Hallucinations Collectives 2015 – Le programme

On n’arrive jamais à effacer les Hallucinations Collectives de notre esprit, et ce n’est pas seulement parce que nous sommes des habitués du festival. C’est simplement que l’expérience de l’événement annuel lyonnais en faveur du cinéma bis n’a de cesse que de se prolonger après coup, grâce aux diverses Séances Hallucinées organisées tout au long de l’année, histoire de nous faire patienter avant l’annonce d’une nouvelle salve de péloches barrées et jouissives. Ce que l’on sentait en revanche au fil des dernières Séances Hallucinées (respectivement consacrées à Johnnie To et Quentin Dupieux), c’est que l’image du festival n’est plus aussi indéfinissable qu’il y a trois ans. Désormais ancrées de plein fouet dans la culture cinéphile de Lyon et devenues un rendez-vous incontournable pour tous les amateurs de cinoche bis qui tâche sans faire tâche, les Hallucinations Collectives gardent plus que jamais comme objectif d’investir le 7ème Art en empruntant les chemins de traverse, en zigzaguant d’un genre à l’autre, en privilégiant les nouveautés autant que les raretés.
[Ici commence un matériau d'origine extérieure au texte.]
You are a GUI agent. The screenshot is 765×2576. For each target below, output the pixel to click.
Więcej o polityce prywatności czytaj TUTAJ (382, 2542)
La thématique principale de cette 8ème édition, intitulée Nouvelle humanité, est déjà une illustration détournée de cette démarche : chercher la furie pour mieux quêter une nouvelle chair cinéphilique, pour mieux concevoir un cinéma « autre », transcendé, délesté du moindre repère. Et au vu d’une distribution en salles de plus en plus difficile pour cette catégorie de films hors normes, on serait tenté de jouer nous aussi le rôle du docteur en préconisant le traitement suivant : une hallucination filmique par séance, des émotions en perfusion permanente, et des pensées plein la tête en fin de parcours… Non, tout ceci n’a rien d’un rêve. C’est une expérience réelle, sensorielle et surtout collective, qui ne se vit qu’en s’aventurant dans les salles obscures. Vous savez donc ce qu’il vous reste à faire…


i (S. Shankar)

LONGS-METRAGES EN COMPETITION

Partisan d’Ariel Kleiman (Australie) : En général, le film d’ouverture des Hallucinations Collectives fait toujours l’effet d’une déflagration, comme s’il fallait démarrer en trombe pour mieux savourer la suite du programme. Là, dans l’immédiat, pas de Tsui Hark ou de Gareth Evans au programme, mais un premier film au contenu très intriguant, auréolé d’une belle petite réputation suite à sa présentation au dernier festival de Sundance. Une intrigue mystérieuse centrée sur l’autarcie, une ambiance a priori pesante et inquiétante, un Scope parfaitement géré : les premières images nous laissent déjà songeurs.

Spring de Justin Benson & Aaron Moorhead (Etats-Unis) : On nous annonce là une excursion romantico-fantastique sur les côtes de l’Italie, remarquablement écrite malgré un manque flagrant de moyens, et blindée de plans d’une vraie beauté plastique. La bande-annonce du film nous enjoint à y croire dur comme fer, même avec deux réalisateurs issus de la désastreuse anthologie V/H/S aux commandes.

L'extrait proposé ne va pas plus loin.